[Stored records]

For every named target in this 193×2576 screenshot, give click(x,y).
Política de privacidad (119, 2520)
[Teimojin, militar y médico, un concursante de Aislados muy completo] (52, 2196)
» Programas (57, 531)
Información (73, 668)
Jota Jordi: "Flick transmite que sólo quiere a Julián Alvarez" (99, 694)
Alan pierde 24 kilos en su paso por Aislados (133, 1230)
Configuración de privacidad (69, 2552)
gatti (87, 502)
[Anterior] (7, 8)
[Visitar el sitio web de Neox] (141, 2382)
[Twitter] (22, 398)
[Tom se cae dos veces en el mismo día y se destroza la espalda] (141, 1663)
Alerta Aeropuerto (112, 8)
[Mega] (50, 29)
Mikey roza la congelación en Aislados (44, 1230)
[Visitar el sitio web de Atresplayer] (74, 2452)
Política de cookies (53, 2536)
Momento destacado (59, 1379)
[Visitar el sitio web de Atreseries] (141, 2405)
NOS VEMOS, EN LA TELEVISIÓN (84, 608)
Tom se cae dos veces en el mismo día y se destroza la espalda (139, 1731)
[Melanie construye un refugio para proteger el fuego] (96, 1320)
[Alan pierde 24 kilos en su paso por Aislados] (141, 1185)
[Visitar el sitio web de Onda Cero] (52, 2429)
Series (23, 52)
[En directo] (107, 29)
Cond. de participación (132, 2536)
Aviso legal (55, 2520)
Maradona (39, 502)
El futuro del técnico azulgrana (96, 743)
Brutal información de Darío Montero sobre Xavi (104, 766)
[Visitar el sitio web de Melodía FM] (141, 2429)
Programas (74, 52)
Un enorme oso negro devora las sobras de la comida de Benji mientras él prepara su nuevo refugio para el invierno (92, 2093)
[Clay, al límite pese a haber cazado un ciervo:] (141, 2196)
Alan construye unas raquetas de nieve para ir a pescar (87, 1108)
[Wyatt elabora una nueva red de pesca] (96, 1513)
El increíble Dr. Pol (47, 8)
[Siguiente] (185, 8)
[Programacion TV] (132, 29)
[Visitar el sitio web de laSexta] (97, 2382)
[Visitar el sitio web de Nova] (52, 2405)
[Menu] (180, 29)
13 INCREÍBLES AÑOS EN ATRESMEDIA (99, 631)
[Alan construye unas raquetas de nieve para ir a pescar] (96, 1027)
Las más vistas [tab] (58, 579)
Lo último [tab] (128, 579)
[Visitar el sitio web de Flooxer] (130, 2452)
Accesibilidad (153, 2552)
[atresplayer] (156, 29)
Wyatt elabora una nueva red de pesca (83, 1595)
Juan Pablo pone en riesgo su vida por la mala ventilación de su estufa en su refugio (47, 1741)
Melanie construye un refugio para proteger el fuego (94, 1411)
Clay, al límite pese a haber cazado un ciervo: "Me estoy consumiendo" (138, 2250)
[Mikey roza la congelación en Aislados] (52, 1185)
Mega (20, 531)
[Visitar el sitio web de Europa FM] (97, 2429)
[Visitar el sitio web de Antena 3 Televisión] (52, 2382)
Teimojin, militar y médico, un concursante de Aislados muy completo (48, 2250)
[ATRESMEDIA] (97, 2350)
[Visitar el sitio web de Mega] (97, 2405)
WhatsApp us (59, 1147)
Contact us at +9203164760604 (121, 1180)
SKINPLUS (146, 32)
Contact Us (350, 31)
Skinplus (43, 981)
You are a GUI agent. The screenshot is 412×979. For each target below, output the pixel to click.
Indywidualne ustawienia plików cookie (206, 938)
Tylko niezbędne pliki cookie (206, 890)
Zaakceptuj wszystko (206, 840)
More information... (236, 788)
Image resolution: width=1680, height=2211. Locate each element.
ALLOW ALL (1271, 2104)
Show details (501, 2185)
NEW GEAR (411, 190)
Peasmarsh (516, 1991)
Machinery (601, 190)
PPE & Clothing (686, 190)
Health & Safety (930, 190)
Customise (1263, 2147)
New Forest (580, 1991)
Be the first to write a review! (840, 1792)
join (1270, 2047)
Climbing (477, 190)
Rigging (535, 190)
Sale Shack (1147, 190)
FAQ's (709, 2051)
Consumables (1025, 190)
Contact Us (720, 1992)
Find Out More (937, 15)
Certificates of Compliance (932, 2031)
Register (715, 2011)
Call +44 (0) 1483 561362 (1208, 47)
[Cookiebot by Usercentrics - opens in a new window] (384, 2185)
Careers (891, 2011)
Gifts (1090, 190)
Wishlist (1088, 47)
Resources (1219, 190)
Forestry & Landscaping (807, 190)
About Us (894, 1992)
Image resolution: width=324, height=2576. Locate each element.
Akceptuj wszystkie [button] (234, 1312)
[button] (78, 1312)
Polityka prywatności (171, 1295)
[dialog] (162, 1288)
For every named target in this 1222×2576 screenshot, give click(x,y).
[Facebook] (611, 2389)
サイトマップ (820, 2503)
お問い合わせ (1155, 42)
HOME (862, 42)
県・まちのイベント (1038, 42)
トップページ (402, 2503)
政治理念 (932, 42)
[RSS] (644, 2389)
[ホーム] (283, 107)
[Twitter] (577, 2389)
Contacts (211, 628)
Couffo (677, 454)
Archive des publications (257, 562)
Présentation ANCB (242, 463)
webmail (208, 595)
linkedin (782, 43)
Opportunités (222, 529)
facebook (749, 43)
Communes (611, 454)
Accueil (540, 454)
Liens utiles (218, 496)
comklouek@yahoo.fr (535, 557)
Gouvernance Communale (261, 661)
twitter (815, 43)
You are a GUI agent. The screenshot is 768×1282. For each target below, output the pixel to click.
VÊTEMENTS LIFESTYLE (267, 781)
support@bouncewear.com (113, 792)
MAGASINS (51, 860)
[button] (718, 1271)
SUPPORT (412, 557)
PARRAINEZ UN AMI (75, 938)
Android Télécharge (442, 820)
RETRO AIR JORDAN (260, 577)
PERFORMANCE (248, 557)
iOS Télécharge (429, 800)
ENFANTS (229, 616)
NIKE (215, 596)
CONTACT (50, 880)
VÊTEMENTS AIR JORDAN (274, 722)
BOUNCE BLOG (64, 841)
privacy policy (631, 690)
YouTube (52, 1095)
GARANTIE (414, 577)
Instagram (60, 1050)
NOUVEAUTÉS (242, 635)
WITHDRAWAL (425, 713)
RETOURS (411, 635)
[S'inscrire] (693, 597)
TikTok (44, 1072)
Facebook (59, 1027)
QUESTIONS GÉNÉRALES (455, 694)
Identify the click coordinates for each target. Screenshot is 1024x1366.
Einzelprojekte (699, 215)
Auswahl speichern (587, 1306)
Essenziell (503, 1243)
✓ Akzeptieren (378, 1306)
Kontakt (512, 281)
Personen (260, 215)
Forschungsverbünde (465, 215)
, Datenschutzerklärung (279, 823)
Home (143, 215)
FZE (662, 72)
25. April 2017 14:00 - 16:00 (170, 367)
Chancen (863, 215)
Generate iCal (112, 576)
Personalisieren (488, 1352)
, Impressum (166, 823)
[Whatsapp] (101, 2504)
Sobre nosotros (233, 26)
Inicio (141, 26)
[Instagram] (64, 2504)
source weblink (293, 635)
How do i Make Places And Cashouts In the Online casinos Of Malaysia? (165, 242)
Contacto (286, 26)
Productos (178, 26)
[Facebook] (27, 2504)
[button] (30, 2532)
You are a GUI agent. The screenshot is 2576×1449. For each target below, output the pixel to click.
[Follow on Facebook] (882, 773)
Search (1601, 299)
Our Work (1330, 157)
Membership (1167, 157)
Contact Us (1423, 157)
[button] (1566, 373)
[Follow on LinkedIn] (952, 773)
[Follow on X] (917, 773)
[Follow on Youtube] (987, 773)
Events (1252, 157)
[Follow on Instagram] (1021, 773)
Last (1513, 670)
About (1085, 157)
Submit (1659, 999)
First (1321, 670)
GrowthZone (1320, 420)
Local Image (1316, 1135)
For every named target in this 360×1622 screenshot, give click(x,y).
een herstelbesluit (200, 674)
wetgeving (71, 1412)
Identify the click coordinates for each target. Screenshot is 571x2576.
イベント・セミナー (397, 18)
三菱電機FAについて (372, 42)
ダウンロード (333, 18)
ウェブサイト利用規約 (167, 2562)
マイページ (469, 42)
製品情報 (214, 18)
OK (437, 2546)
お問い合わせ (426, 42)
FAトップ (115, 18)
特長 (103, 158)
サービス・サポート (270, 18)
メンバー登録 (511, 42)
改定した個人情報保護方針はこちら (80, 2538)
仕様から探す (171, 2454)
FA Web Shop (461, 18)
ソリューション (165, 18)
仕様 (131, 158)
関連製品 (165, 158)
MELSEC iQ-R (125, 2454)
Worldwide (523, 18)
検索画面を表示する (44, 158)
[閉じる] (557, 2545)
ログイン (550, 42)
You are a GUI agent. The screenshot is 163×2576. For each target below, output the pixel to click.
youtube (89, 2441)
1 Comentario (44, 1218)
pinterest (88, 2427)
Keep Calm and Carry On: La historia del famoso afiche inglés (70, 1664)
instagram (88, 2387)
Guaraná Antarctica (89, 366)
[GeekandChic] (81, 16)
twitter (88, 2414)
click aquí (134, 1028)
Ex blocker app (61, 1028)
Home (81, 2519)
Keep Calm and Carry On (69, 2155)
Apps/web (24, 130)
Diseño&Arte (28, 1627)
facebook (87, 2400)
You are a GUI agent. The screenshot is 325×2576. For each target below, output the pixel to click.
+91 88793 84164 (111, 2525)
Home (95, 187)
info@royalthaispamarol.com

- [ASSIGNED TASK]: Look above for the line containing "instagram (88, 2387)". Return it and each line after it exactly, through the last line, and nothing more.

- [TASK SOLUTION]:
instagram (88, 2387)
Guaraná Antarctica (89, 366)
[GeekandChic] (81, 16)
twitter (88, 2414)
click aquí (134, 1028)
Ex blocker app (61, 1028)
Home (81, 2519)
Keep Calm and Carry On (69, 2155)
Apps/web (24, 130)
Diseño&Arte (28, 1627)
facebook (87, 2400)
You are a GUI agent. The screenshot is 325×2576. For each target below, output the pixel to click.
+91 88793 84164 (111, 2525)
Home (95, 187)
info@royalthaispamarol.com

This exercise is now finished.